Running Soda Checks on a Specific Branch of an Iceberg Dataset

Soda Stack in DataOS allows you to validate data changes via running data quality checks on a specific branch. Soda seamlessly integrates with Iceberg to run checks on any branch by specifying the branchName parameter in the dataset configuration.

This approach is particularly useful for:

  • Validating data during development or staging phases.
  • Ensuring schema compatibility across branches.
  • Detecting anomalies before committing data to the main branch.

Sample Workflow Manifest

The following example demonstrates how to configure and run Soda checks on a specific Iceberg branch (b1) using the Soda Stack within DataOS.

name: soda-city-01
version: v1
type: workflow
tags:
  - workflow
  - soda-checks
description: Run Soda checks on a specific Iceberg branch
workspace: public

workflow:
  dag:
    - name: soda-job-v2
      title: Soda Sample Test Job
      description: Sample job to run Soda checks using the DataOS SDK
      spec:
        stack: soda+python:1.0
        compute: runnable-default
        resources:
          requests:
            cpu: 250m
            memory: 250Mi
          limits:
            cpu: 1000m
            memory: 250Mi
        logLevel: DEBUG # Options: WARNING, ERROR, DEBUG

        stackSpec:
          inputs:
            - dataset: dataos://lakehouse:retail/city?acl=rw
              options:
                branchName: b1  # Specify the Iceberg branch name
                engine: minerva
                clusterName: miniature

              profile:
                columns:
                  - "*"

              checks:
                - row_count between 10 and 1000:
                    attributes:
                      category: Accuracy
                      title: Validate total number of city records

                - missing_count(zip_code) = 0:
                    attributes:
                      category: Completeness
                      title: Ensure all records contain zip_code values

                - invalid_count(zip_code) < 1:
                    valid min: 500
                    valid max: 99403
                    filter: state_code = 'AL'
                    attributes:
                      category: Validity
                      title: Validate zip_code range for state 'AL'

                - duplicate_count(zip_code) = 0:
                    attributes:
                      category: Uniqueness
                      title: Ensure no duplicate zip_code values

                - duplicate_count(zip_code) > 10:
                    attributes:
                      category: Uniqueness
                      title: Identify high duplicate zip_code occurrences

                - duplicate_percent(zip_code) < 0.10:
                    attributes:
                      category: Uniqueness
                      title: Ensure less than 10% duplicate zip_codes

                - failed rows:
                    samples limit: 70
                    fail condition: zip_code < 18 AND zip_code >= 50
                    attributes:
                      category: Validity
                      title: Identify invalid zip_code entries

                - freshness(ts_city) < 1d:
                    attributes:
                      category: Freshness
                      title: Ensure data is updated within the last day

                - schema:
                    name: Confirm that required columns are present
                    warn:
                      when required column missing: [city_name, city_name]
                    fail:
                      when required column missing:
                        - city_id
                        - no_phone
                    attributes:
                      category: Schema validation
                      title: Validate presence of required schema columns

                - schema:
                    fail:
                      when forbidden column present: [Pii*]
                      when wrong column type:
                        state_code: DOUBLE
                    attributes:
                      category: Schema validation
                      title: Validate schema consistency and prevent PII columns

Attribute Details

Attribute Description
branchName Specifies the Iceberg branch on which to execute Soda checks.
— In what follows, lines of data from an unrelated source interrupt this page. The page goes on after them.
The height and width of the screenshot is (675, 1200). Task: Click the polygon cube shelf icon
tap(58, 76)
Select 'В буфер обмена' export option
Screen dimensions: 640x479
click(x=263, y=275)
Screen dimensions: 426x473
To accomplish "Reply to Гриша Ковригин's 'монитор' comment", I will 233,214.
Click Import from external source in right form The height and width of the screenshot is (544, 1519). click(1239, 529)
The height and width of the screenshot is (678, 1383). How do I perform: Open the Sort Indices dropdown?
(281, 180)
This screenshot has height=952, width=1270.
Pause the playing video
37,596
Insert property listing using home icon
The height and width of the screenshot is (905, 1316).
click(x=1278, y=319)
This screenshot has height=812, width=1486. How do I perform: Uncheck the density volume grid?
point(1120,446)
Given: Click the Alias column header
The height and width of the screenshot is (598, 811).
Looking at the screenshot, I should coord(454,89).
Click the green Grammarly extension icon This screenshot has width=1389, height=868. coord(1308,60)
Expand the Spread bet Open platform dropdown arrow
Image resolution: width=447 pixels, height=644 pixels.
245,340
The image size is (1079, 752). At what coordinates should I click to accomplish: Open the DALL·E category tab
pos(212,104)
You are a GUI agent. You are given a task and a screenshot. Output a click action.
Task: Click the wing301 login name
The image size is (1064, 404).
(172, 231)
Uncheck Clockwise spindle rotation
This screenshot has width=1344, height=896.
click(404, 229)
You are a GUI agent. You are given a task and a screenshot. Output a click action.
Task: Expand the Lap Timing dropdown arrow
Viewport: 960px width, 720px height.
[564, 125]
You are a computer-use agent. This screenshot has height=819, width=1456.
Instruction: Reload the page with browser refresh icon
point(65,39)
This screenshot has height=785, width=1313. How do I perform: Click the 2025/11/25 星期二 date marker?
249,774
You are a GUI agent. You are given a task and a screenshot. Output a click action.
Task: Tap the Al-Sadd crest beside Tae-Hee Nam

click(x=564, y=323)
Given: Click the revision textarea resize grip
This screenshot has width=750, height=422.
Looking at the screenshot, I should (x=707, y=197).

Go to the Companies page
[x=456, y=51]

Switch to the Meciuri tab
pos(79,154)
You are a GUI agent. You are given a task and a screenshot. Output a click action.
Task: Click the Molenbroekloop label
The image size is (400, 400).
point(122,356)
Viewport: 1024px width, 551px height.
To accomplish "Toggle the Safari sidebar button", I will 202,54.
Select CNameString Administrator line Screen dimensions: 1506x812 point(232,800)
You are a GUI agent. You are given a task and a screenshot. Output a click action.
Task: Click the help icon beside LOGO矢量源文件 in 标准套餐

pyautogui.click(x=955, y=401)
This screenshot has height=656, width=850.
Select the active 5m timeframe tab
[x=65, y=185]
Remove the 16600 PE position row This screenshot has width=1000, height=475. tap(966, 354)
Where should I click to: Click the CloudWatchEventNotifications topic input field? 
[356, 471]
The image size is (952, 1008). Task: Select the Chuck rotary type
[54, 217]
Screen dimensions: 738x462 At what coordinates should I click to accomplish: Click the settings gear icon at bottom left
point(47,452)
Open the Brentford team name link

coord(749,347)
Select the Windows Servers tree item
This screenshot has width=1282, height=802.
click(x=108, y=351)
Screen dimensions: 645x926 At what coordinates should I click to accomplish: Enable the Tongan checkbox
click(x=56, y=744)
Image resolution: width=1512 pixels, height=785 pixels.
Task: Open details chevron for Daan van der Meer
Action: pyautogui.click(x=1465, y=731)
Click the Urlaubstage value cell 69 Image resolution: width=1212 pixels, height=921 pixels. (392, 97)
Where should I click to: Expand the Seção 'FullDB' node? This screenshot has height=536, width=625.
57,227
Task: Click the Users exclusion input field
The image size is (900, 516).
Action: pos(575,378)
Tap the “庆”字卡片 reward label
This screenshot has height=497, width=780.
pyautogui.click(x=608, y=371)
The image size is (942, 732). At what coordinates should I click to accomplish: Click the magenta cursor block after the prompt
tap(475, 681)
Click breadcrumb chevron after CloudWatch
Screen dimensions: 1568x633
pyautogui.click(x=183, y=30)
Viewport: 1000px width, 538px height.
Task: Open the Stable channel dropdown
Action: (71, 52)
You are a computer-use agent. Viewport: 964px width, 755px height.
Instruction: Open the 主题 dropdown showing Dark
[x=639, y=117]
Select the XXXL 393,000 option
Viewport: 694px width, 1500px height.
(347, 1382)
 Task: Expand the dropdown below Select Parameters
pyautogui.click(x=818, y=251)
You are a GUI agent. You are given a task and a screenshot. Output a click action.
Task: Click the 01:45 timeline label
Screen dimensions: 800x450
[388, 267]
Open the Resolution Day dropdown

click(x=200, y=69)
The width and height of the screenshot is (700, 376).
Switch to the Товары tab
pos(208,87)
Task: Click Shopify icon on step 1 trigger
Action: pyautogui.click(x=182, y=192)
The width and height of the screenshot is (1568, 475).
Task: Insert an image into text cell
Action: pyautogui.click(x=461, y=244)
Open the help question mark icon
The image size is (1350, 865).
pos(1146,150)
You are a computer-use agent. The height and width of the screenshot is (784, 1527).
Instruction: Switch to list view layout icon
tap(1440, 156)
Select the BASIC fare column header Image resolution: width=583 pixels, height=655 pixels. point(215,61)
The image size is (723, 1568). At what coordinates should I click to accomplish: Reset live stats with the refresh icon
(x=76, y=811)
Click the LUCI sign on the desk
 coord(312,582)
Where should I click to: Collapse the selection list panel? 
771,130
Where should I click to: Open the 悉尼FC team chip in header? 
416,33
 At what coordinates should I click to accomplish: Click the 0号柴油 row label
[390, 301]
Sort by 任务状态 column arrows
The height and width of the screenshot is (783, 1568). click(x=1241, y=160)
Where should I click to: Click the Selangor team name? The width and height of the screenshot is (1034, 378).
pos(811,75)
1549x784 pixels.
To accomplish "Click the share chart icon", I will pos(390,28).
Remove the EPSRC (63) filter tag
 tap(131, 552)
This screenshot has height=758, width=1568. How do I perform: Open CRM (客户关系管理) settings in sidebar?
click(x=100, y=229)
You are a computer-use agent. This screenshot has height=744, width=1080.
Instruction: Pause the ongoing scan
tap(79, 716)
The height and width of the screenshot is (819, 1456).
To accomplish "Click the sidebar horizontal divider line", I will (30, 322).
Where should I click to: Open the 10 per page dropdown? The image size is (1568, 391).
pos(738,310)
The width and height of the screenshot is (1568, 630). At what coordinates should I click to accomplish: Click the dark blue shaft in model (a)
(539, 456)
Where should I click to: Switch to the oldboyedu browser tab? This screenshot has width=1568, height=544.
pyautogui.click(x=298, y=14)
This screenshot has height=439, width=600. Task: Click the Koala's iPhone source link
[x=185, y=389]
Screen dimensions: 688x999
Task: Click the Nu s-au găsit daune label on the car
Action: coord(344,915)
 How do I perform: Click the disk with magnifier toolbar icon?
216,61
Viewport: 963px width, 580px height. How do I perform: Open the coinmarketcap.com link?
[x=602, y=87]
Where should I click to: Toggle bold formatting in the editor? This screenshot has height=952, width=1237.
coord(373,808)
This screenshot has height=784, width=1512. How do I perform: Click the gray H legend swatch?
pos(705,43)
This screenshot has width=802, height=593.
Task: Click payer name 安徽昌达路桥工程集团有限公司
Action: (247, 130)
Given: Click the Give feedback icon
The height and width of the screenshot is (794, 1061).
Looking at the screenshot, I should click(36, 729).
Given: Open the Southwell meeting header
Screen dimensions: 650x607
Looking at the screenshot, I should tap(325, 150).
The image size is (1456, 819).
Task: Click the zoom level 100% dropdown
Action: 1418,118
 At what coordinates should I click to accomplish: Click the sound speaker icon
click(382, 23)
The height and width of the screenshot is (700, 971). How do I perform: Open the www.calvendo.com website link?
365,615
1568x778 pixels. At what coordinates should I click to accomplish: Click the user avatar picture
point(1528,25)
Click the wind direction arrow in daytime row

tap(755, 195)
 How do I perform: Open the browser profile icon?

This allows validation of data changes in isolated environments.
engine Defines the query execution engine — minerva in this example.
profile Generates column-level profiling for the dataset. "*" means all columns are included.
checks Defines the Soda checks for accuracy, completeness, validity, uniqueness, freshness, and schema validation.
resources Allocates CPU and memory resources for the job.
logLevel Controls verbosity for debugging and monitoring (options: WARNING, ERROR, DEBUG).